The input must be the full symmetric pattern — both the upper and lower triangles. If your matrix is stored as upper-triangular only, symmetrise with A + Aᵀ - diag(A) before handing it to feral-amd.

CLI

$ cargo run --release --bin feral-amd -- path/to/triplet.txt
n: 5
nnz: 13
ncmpa: 0
n_dense_deferred: 0
ndiv: 4
nms_ldl: 4
nms_lu: 4
perm: 4 3 2 0 1

The triplet format is one row col pair per line, 0-indexed, with # and % comments allowed. The CLI symmetrises the input.

Benchmark skeleton

$ cargo run --release --bin feral-amd-bench
arrow(200)           n=   200 nnz=    598 ncmpa=  0 ndense=  1 ndiv=       199 time=0.005ms
band(100, 5)         n=   100 nnz=   1070 ncmpa=  1 ndense=  0 ndiv=       488 time=0.017ms
band(500, 10)        n=   500 nnz=  10390 ncmpa=  1 ndense=  0 ndiv=      4955 time=0.120ms
grid(30x30)          n=   900 nnz=   4380 ncmpa=  1 ndense=  0 ndiv=      9331 time=0.163ms
grid(60x60)          n=  3600 nnz=  17760 ncmpa=  1 ndense=  0 ndiv=     56165 time=0.513ms

Evidence that it works

External-oracle match

tests/data/amd_oracle/ contains seven fixtures whose reference output was pinned by a throwaway harness running the BSD-licensed amd 0.2.2 Rust crate (a port of Timothy Davis's SuiteSparse AMD). For each fixture we store the permutation and flop counters that the SuiteSparse implementation produced.
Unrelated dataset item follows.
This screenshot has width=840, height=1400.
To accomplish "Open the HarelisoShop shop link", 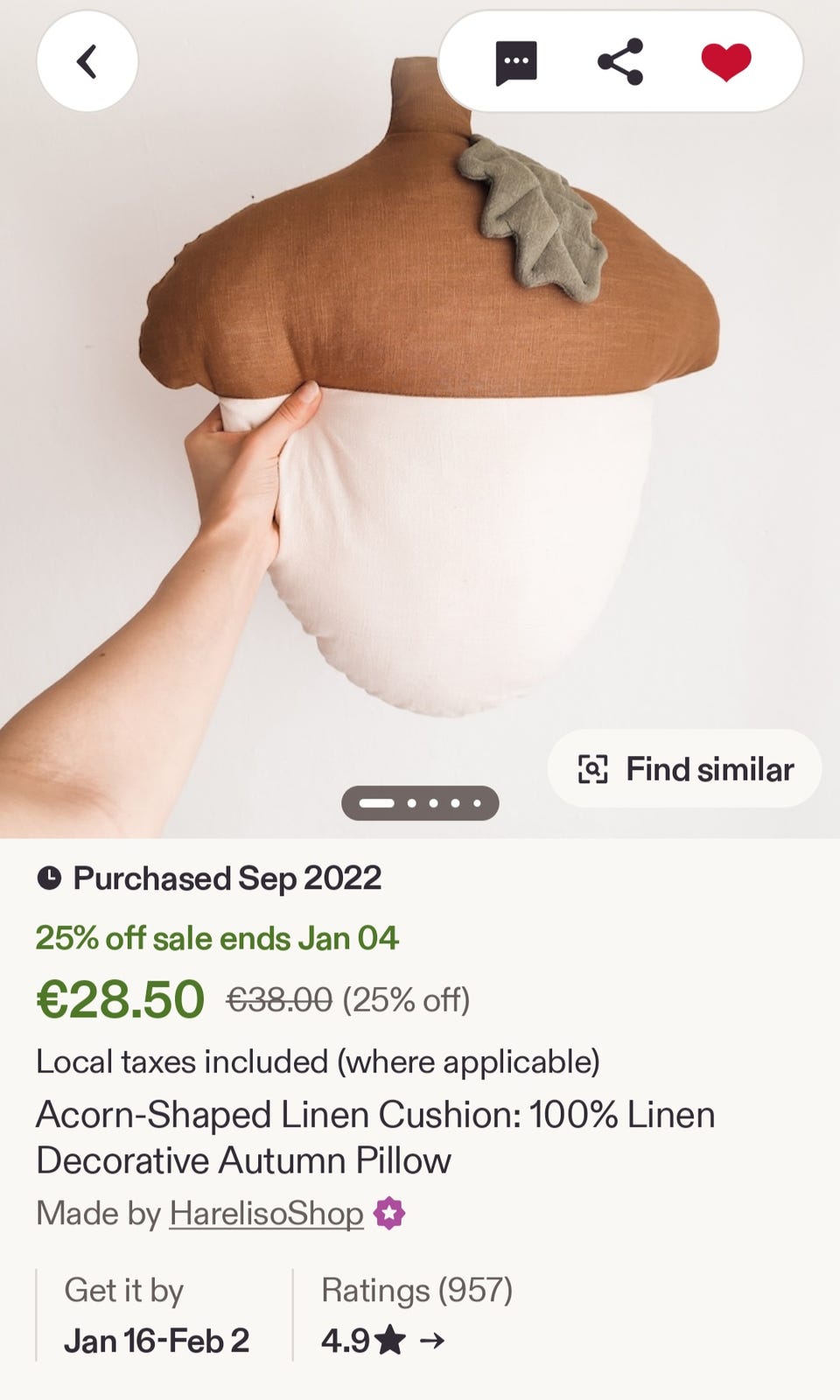I will pyautogui.click(x=266, y=1214).
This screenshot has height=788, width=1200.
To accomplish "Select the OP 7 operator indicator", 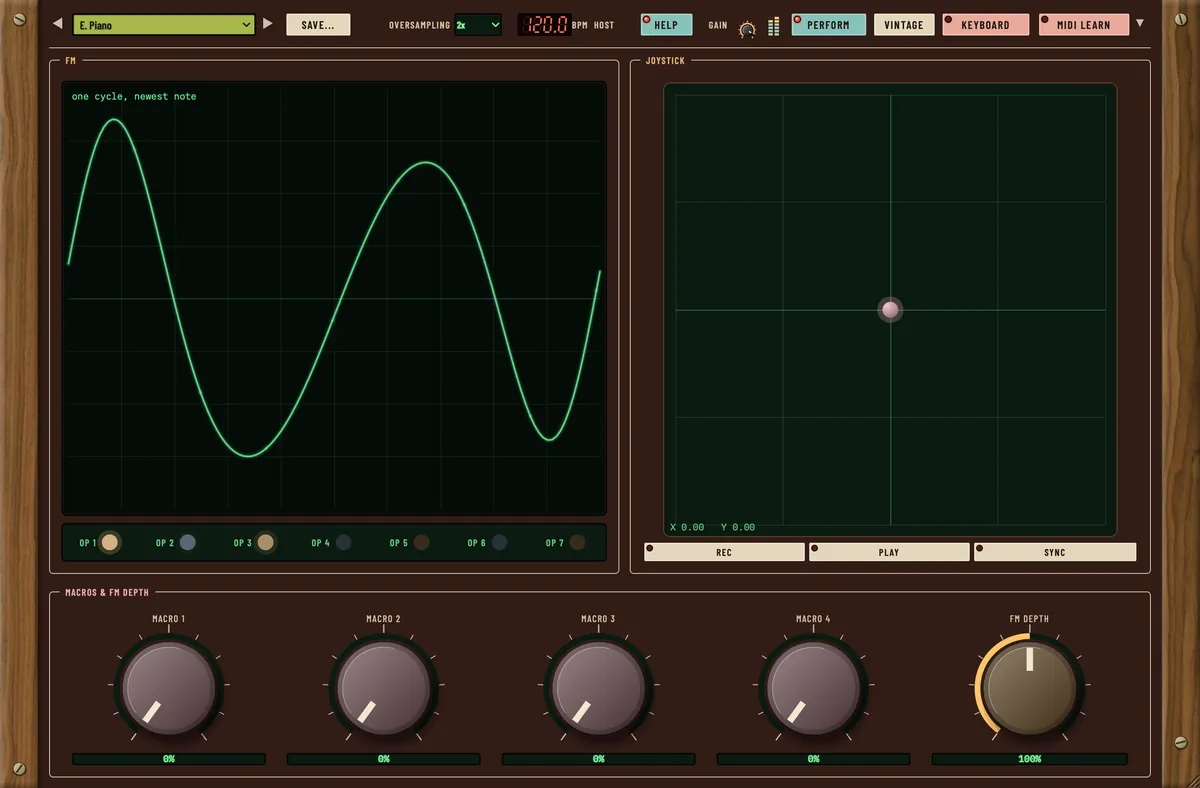I will point(577,543).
tests/oracle_match.rs rebuilds each pattern from the same programmatic generator the harness used, runs amd_order_with_stats, and asserts exact equality — not just on the permutation, but on ncmpa, ndiv, nms_ldl, nms_lu, and n_dense_deferred.

fixture	n	description	perm + stats match?
`diag_4`	4	pure diagonal	✓
`tridiag_10`	10	tridiagonal	✓
`arrow_5`	5	hub at 0 + diagonal	✓
`arrow_200`	200	hub at 0 + diagonal (tests dense)	✓
`band_20_3`	20	banded, bandwidth 3 (tests GC)	✓
`grid_7x7`	49	2D 5-point stencil	✓
`amd_demo_24`	24	6×4 grid (canonical demo substitute)	✓

Two additional tests assert n_mass_elim > 0 on patterns where mass elimination must fire (tridiag_10, band_20_3, grid_7x7), and two assert n_supervar_merge > 0 on patterns where supervariable detection must fire (band_20_3, grid_7x7). These guard against a regression that silently disables either Slice B branch even if the permutation still happens to line up.

Unit tests

src/ contains 36 #[cfg(test)] unit tests covering:

Input validation in CscPattern::new (bad lengths, monotone col_ptr, out-of-range row indices).
AmdWorkspace::new fast paths: empty pattern, pure diagonal, dense-deferred hub, zero-degree variable, dense_alpha < 0.
clear_flag wrap behaviour at the wbig boundary.
flip involution.
Individual run_elimination fixtures (arrow, grid, band with GC).
finalize_permutation bijection on every fixture.

Run everything with:

$ cargo test -p feral-amd
test result: ok. 36 passed; 0 failed; 0 ignored
test result: ok. 12 passed; 0 failed; 0 ignored

Static checks

$ cargo clippy -p feral-amd --all-targets -- -D warnings   # clean
$ cargo fmt --check                                        # clean

The library uses #![forbid(unsafe_code)] and #![deny(missing_docs)].

Clean-room isolation

The amd crate appears only in the throwaway fixture-generation harness at tests/data/amd_oracle/harness/*.txt, which is not built by Cargo. crates/feral-amd/Cargo.toml has zero runtime dependencies and no dev-dependencies on amd. A workspace grep guards the invariant:

$ grep -r 'amd = "' crates/feral-amd/Cargo.toml | grep -v harness
# (no matches)

Architecture

src/
├── lib.rs         Public surface: amd_order, amd_order_with_stats,
│                  amd_order_opts, AmdOptions.
├── pattern.rs     CscPattern — borrowed CSC sparsity pattern with
│                  validation.
├── error.rs       AmdError (IndexOverflow, NonSymmetric,
│                  MalformedInput).
├── stats.rs       AmdStats (ncmpa, n_mass_elim, n_supervar_merge,
│                  n_dense_deferred, ndiv, nms_ldl, nms_lu).
├── workspace.rs   AmdWorkspace::new — owns pe/iw/len/nv/elen/degree
│                  scratch arrays and runs initialization (dense-row
│                  classification, zero-degree fast path, degree-bucket
│                  construction).
├── algo.rs        run_elimination + finalize_permutation — the main
│                  loop and the post-order expansion.
└── bin/
    ├── feral-amd.rs       Triplet-file CLI.
    └── feral-amd-bench.rs Small in-crate bench skeleton.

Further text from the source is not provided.